Choosing the right tool matters: what are the right libraries for your quantitative finance use case?
1. Standard C++ Threads (Low-Level Control)
Since C++11, <thread>
, <mutex>
, and <future>
are part of the standard. You manage threads directly, making it portable and dependency-free.

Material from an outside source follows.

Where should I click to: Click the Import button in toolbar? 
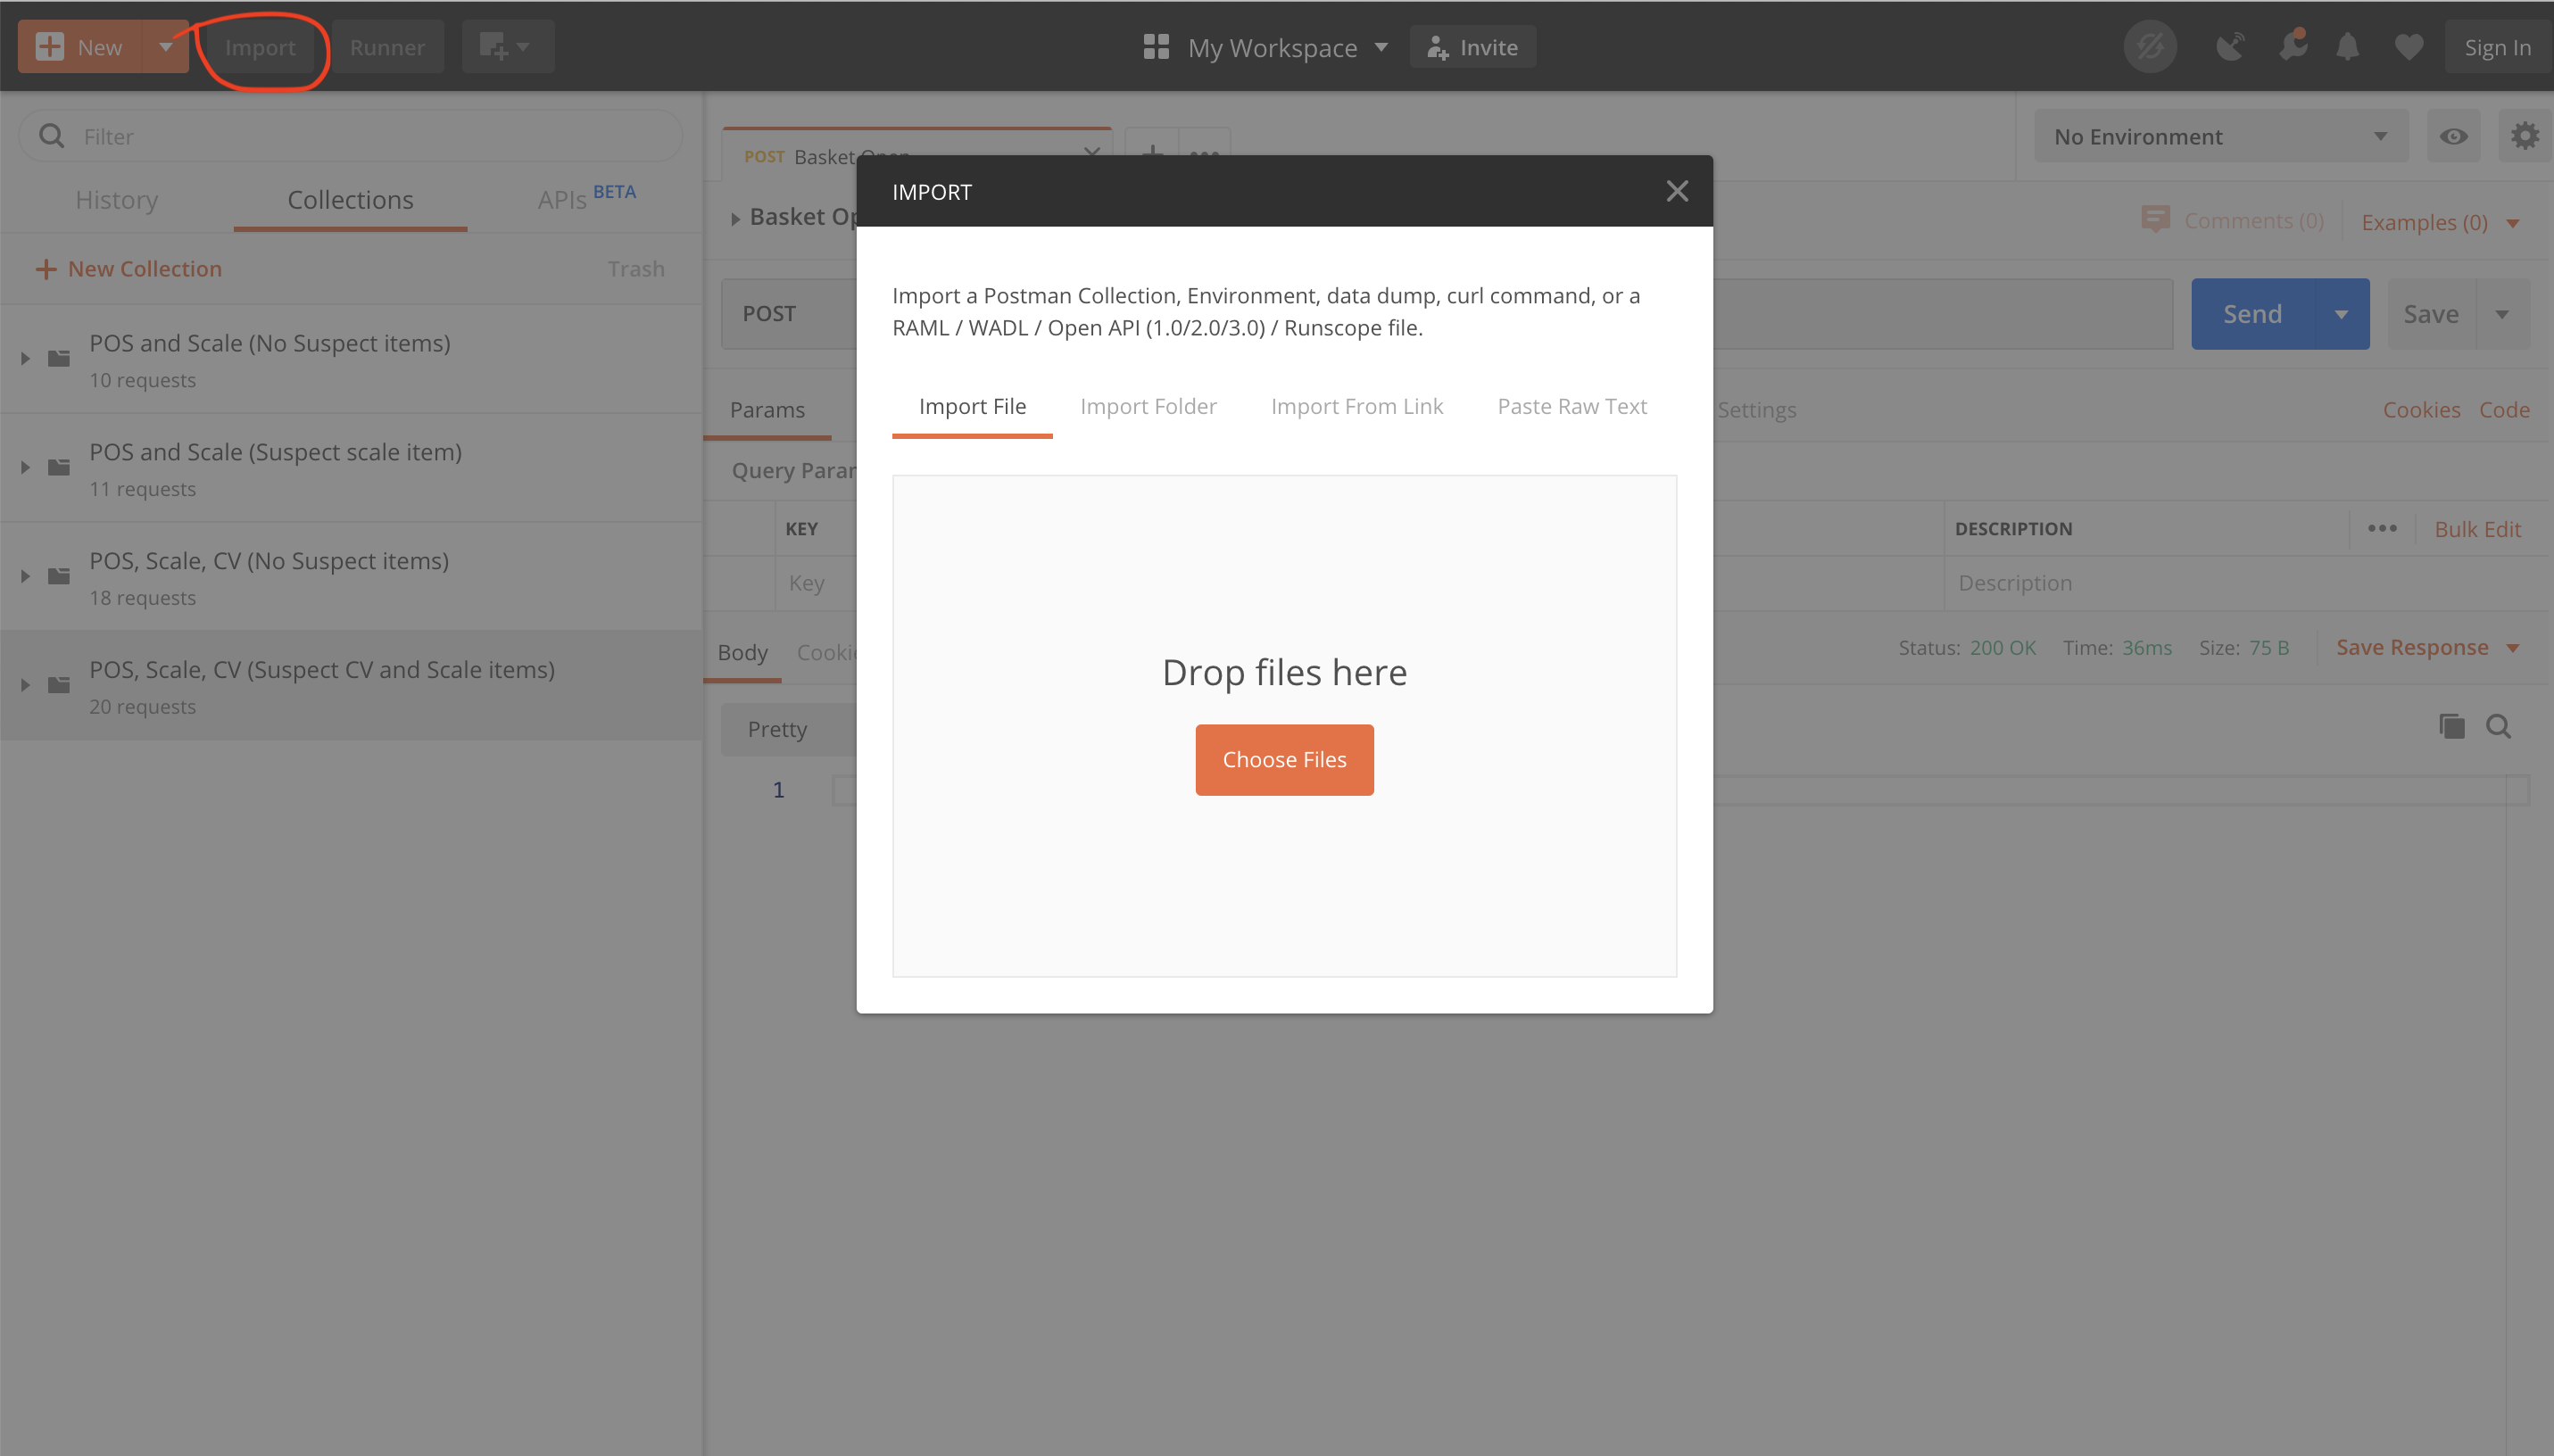260,46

Example: Parallel computation of moving averages in a trading engine
#include <iostream>
#include <thread>
#include <vector>
void moving_average(const std::vector<double>& data, int start, int end) {
for (int i = start; i < end; i++) {
if (i >= 2) {
double avg = (data[i] + data[i-1] + data[i-2]) / 3.0;
std::cout << "Index " << i << " avg = " << avg << "\n";
}
}
}
int main() {
std::vector<double> prices = {100,101,102,103,104,105,106,107};
std::thread t1(moving_average, std::ref(prices), 0, 4);
std::thread t2(moving_average, std::ref(prices), 4, prices.size());
t1.join();
t2.join();
}
2. Intel oneTBB (Task-Based Parallelism)
oneTBB (Threading Building Blocks) provides parallel loops, pipelines, and task graphs. Perfect for HPC or financial risk simulations.

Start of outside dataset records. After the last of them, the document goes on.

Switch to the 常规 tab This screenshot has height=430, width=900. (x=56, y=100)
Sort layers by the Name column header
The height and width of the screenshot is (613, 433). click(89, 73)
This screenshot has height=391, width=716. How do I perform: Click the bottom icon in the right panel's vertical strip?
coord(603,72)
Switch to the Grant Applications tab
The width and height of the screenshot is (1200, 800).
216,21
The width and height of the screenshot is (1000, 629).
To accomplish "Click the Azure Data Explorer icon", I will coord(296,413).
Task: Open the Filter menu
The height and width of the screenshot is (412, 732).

Example: Monte Carlo option pricing
#include <tbb/parallel_for.h>
#include <vector>
#include <random>
int main() {
const int N = 1'000'000;
std::vector<double> results(N);
std::mt19937 gen(42);
std::normal_distribution<> dist(0, 1);
tbb::parallel_for(0, N, [&](int i) {
double z = dist(gen);
results[i] = std::exp(-0.5 * z * z); // toy payoff
});
}
3. OpenMP (Loop Parallelism for HPC)
OpenMP is widely used in scientific computing. You add pragmas, and the compiler generates parallel code.
#include <vector>
#include <omp.h>
int main() {
const int N = 500;
std::vector<std::vector<double>> A(N, std::vector<double>(N, 1));
std::vector<std::vector<double>> B(N, std::vector<double>(N, 2));
std::vector<std::vector<double>> C(N, std::vector<double>(N, 0));
#pragma omp parallel for
for (int i = 0; i < N; i++)
for (int j = 0; j < N; j++)
for (int k = 0; k < N; k++)
C[i][j] += A[i][k] * B[k][j];
}
4. Boost.Asio (Async Networking and Thread Pools)

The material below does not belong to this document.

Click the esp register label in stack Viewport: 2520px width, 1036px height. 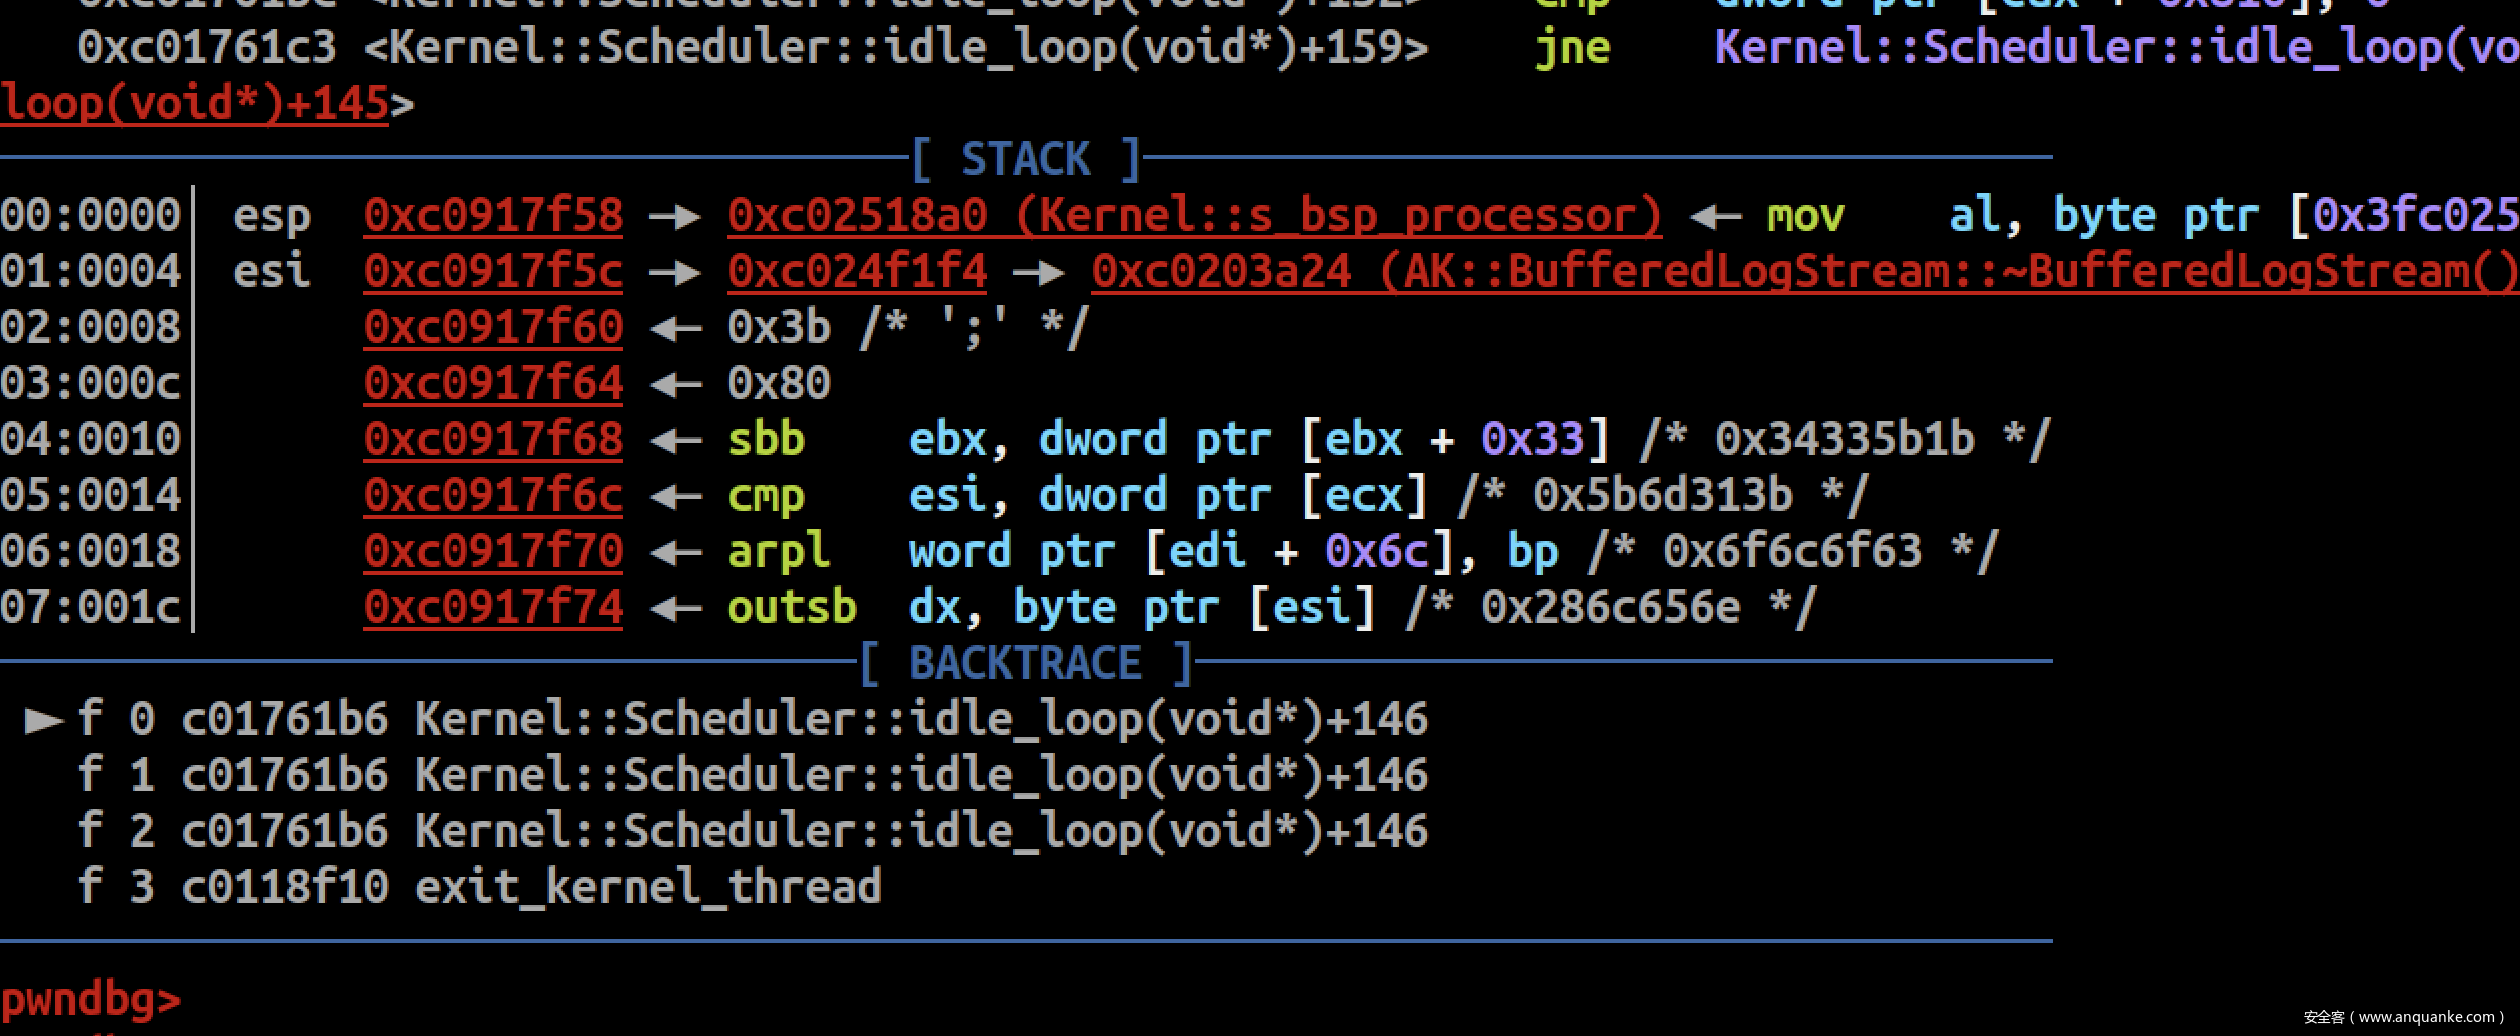point(272,217)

Boost.Asio is ideal for low-latency servers, networking, and I/O-heavy workloads (e.g. trading gateways).
#include <boost/asio.hpp>
using boost::asio::ip::tcp;
int main() {
boost::asio::io_context io;
tcp::acceptor acceptor(io, tcp::endpoint(tcp::v4(), 12345));
std::function<void()> do_accept = [&]() {
auto socket = std::make_shared<tcp::socket>(io);
acceptor.async_accept(*socket, [&, socket](boost::system::error_code ec) {
if (!ec) {
boost::asio::async_read_until(*socket, boost::asio::dynamic_buffer(std::string()), '\n',
[socket](auto, auto) {
boost::asio::write(*socket, boost::asio::buffer("pong\n"));
});
}
do_accept();
});
};
do_accept();
io.run();
}
5. Parallel STL (<execution>
)
C++17 added execution policies for standard algorithms. This makes parallelism easy.
#include <algorithm>
#include <execution>
#include <vector>
int main() {
std::vector<int> trades = {5,1,9,3,2,8};
std::sort(std::execution::par, trades.begin(), trades.end());
}
6. Conclusion
Multithreading in C++ offers many models, each fit for different workloads. Use std::thread
for low-level control of system tasks. Adopt oneTBB or OpenMP for data-parallel HPC simulations. Leverage Boost.Asio for async networking and trading engines. Rely on CUDA/SYCL for GPU acceleration in Monte Carlo or ML. Enable Parallel STL (<execution>
) for easy speed-ups in modern code. Try actor frameworks (CAF/HPX) for distributed, message-driven systems.
Compiler flags also make a big difference in multithreaded performance. Always build with -O3 -march=native
(or /O2
in MSVC). Use -fopenmp
or link to TBB scalable allocators when relevant. Prevent false sharing with alignas(64)
and prefer thread_local
scratchpads. Mark non-aliasing pointers with __restrict__
to help vectorization. Consider specialized allocators (jemalloc, TBB) in multi-threaded apps. Profile with -fsanitize=thread
to catch race conditions early.
The key: match the concurrency model + compiler setup to your workload for maximum speed.